──────── Entries supplied

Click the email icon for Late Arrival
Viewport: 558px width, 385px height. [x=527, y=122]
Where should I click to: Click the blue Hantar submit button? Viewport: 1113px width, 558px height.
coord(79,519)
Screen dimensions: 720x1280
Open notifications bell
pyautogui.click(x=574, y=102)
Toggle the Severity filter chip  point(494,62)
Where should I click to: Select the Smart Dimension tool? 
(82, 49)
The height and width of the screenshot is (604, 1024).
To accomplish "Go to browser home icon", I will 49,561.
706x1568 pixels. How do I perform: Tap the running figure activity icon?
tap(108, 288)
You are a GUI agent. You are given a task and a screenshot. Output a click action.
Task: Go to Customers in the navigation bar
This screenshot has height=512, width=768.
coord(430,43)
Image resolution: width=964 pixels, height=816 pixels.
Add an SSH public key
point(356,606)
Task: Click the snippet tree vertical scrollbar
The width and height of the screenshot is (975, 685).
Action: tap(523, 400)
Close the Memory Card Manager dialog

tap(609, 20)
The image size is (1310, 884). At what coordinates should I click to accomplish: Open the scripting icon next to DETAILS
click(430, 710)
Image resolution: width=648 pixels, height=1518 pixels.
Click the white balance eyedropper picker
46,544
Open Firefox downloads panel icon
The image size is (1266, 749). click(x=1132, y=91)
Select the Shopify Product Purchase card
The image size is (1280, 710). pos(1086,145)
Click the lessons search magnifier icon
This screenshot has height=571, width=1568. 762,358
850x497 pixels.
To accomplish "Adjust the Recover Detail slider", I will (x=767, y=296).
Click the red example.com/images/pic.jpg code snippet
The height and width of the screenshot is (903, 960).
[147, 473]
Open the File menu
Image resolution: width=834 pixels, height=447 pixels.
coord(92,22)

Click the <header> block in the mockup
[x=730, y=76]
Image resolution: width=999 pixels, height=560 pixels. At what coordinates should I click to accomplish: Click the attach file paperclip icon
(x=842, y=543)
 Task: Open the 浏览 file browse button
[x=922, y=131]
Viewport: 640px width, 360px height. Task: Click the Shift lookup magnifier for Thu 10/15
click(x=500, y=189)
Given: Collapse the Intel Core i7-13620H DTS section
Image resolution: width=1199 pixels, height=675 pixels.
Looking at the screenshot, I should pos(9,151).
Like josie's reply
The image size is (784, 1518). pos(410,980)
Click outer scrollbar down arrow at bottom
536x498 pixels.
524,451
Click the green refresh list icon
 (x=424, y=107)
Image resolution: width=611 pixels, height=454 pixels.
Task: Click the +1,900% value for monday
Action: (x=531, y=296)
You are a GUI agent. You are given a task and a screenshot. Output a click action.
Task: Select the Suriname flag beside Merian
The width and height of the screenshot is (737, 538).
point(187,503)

────────────────

Problem description:
All lines of the data above must be repeated exactly.

Expected answer:
Click the email icon for Late Arrival
Viewport: 558px width, 385px height. [x=527, y=122]
Where should I click to: Click the blue Hantar submit button? Viewport: 1113px width, 558px height.
coord(79,519)
Screen dimensions: 720x1280
Open notifications bell
pyautogui.click(x=574, y=102)
Toggle the Severity filter chip  point(494,62)
Where should I click to: Select the Smart Dimension tool? 
(82, 49)
The height and width of the screenshot is (604, 1024).
To accomplish "Go to browser home icon", I will 49,561.
706x1568 pixels. How do I perform: Tap the running figure activity icon?
tap(108, 288)
You are a GUI agent. You are given a task and a screenshot. Output a click action.
Task: Go to Customers in the navigation bar
This screenshot has height=512, width=768.
coord(430,43)
Image resolution: width=964 pixels, height=816 pixels.
Add an SSH public key
point(356,606)
Task: Click the snippet tree vertical scrollbar
The width and height of the screenshot is (975, 685).
Action: tap(523, 400)
Close the Memory Card Manager dialog

tap(609, 20)
The image size is (1310, 884). At what coordinates should I click to accomplish: Open the scripting icon next to DETAILS
click(430, 710)
Image resolution: width=648 pixels, height=1518 pixels.
Click the white balance eyedropper picker
46,544
Open Firefox downloads panel icon
The image size is (1266, 749). click(x=1132, y=91)
Select the Shopify Product Purchase card
The image size is (1280, 710). pos(1086,145)
Click the lessons search magnifier icon
This screenshot has height=571, width=1568. 762,358
850x497 pixels.
To accomplish "Adjust the Recover Detail slider", I will (x=767, y=296).
Click the red example.com/images/pic.jpg code snippet
The height and width of the screenshot is (903, 960).
[147, 473]
Open the File menu
Image resolution: width=834 pixels, height=447 pixels.
coord(92,22)

Click the <header> block in the mockup
[x=730, y=76]
Image resolution: width=999 pixels, height=560 pixels. At what coordinates should I click to accomplish: Click the attach file paperclip icon
(x=842, y=543)
 Task: Open the 浏览 file browse button
[x=922, y=131]
Viewport: 640px width, 360px height. Task: Click the Shift lookup magnifier for Thu 10/15
click(x=500, y=189)
Given: Collapse the Intel Core i7-13620H DTS section
Image resolution: width=1199 pixels, height=675 pixels.
Looking at the screenshot, I should pos(9,151).
Like josie's reply
The image size is (784, 1518). pos(410,980)
Click outer scrollbar down arrow at bottom
536x498 pixels.
524,451
Click the green refresh list icon
 (x=424, y=107)
Image resolution: width=611 pixels, height=454 pixels.
Task: Click the +1,900% value for monday
Action: (x=531, y=296)
You are a GUI agent. You are given a task and a screenshot. Output a click action.
Task: Select the Suriname flag beside Merian
The width and height of the screenshot is (737, 538).
point(187,503)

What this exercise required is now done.